* **Task instructions**
The answer must consist solely of the lines from the line with "Task: Open Value Stream Mapping (VSM) details" to the final line of the data below, reproduced exactly, pictures omitted.

[Opening Study material section]

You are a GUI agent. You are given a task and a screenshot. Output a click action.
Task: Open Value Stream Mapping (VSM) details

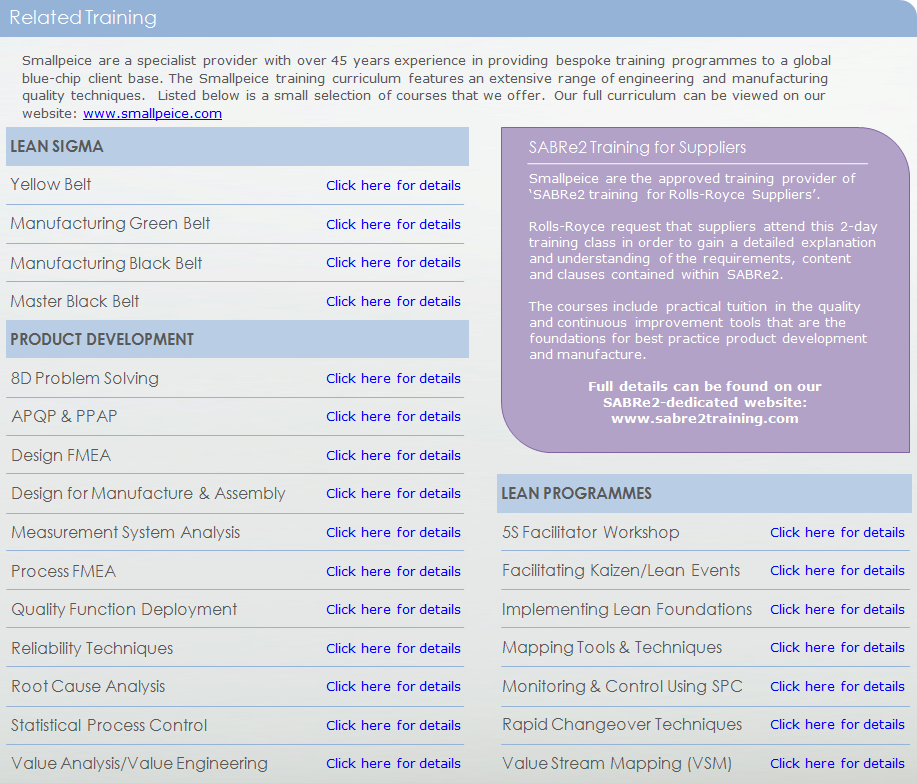point(837,763)
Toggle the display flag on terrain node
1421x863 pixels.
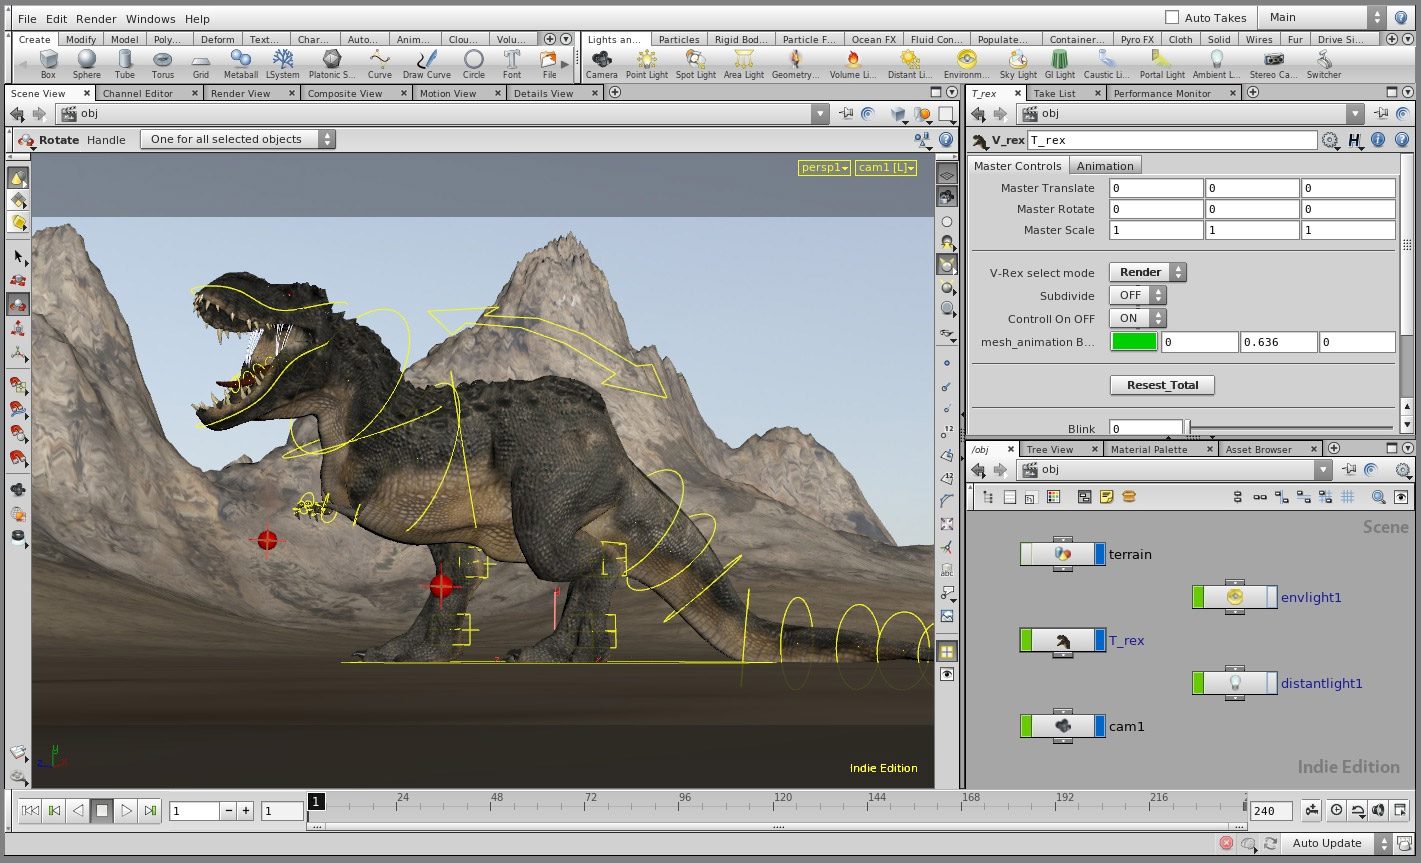click(1100, 554)
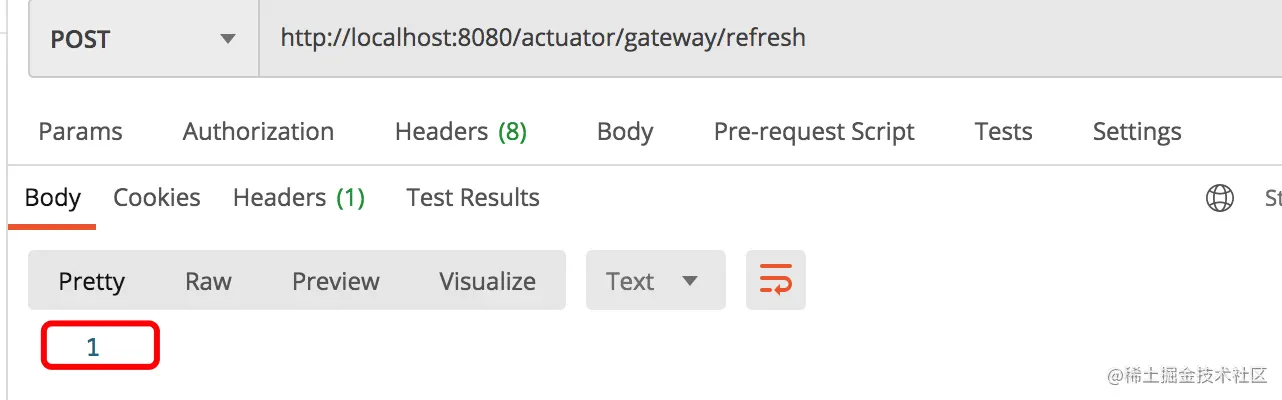Image resolution: width=1282 pixels, height=400 pixels.
Task: Open the request Headers (8) tab
Action: 460,132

[Closing Study material section]

* **Answer for the task**
Task: Open Value Stream Mapping (VSM) details

point(837,763)
Toggle the display flag on terrain node
1421x863 pixels.
click(1100, 554)
Image resolution: width=1282 pixels, height=400 pixels.
Task: Open the request Headers (8) tab
Action: 460,132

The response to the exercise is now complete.